# If x, y ∈ R, then the determinant

Question:

If $x, y \in \mathbb{R}$, then the determinant $\Delta=\left|\begin{array}{ccc}\cos x & -\sin x & 1 \\ \sin x & \cos x & 1 \\ \cos (x+y) & -\sin (x+y) & 0\end{array}\right|$ lies in the interval

(a) $[-\sqrt{2}, \sqrt{2}]$

(b) $[-1,1]$

(c) $[-\sqrt{2}, 1]$

(d) $[-1,-\sqrt{2}]$

Solution:

$\Delta=\left|\begin{array}{ccc}\cos x & -\sin x & 1 \\ \sin x & \cos x & 1 \\ \cos (x+y) & -\sin (x+y) & 0\end{array}\right|$

$=\left|\begin{array}{ccc}\cos x & -\sin x & 1 \\ \sin x & \cos x & 1 \\ 0 & 0 & \sin y-\cos y\end{array}\right|$    [Applying $R_{3} \rightarrow R_{3}-\cos y R_{1}+\sin y R_{2}$ ]
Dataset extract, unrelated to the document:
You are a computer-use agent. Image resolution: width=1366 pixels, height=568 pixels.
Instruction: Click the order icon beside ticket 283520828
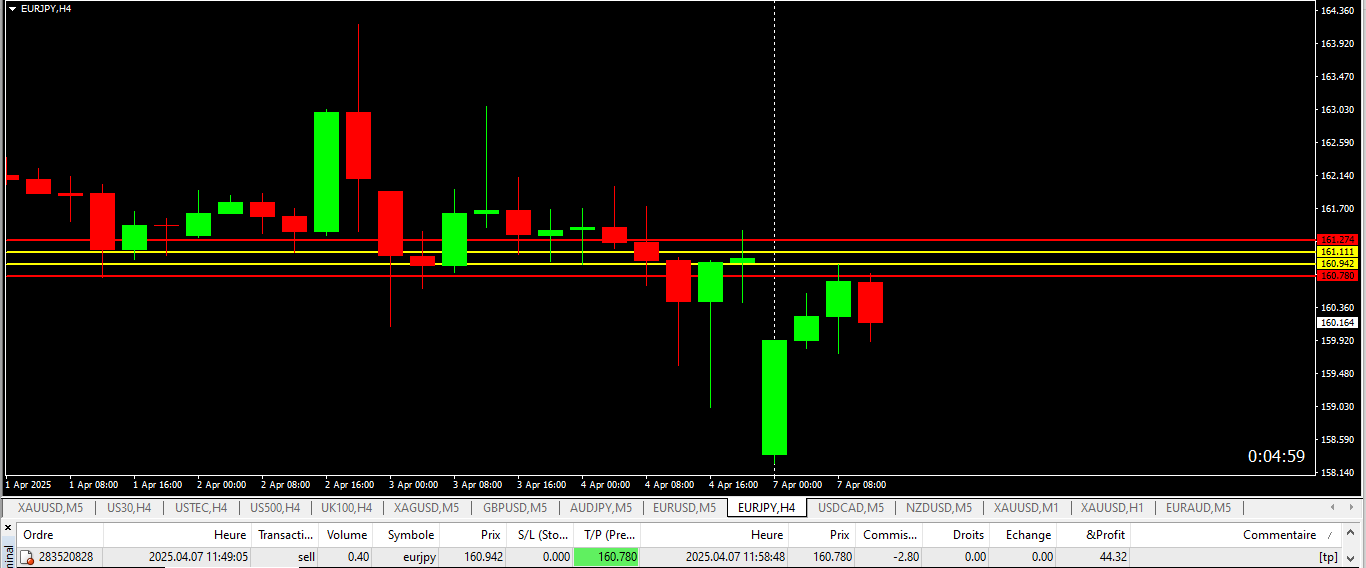[28, 557]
$=(\sin y-\cos y)\left(\cos ^{2} x+\sin ^{2} x\right)$

$=\sin y-\cos y$

$=\sqrt{2}\left(\frac{1}{\sqrt{2}} \sin y-\frac{1}{\sqrt{2}} \cos y\right)$

$=\sqrt{2}\left(\cos \frac{\pi}{4} \sin y-\sin \frac{\pi}{4} \cos y\right)$

$=\sqrt{2} \sin \left(y-\frac{\pi}{4}\right)$

Therefore, $-\sqrt{2} \leq \Delta \leq \sqrt{2}$.

Hence, the correct option is (a).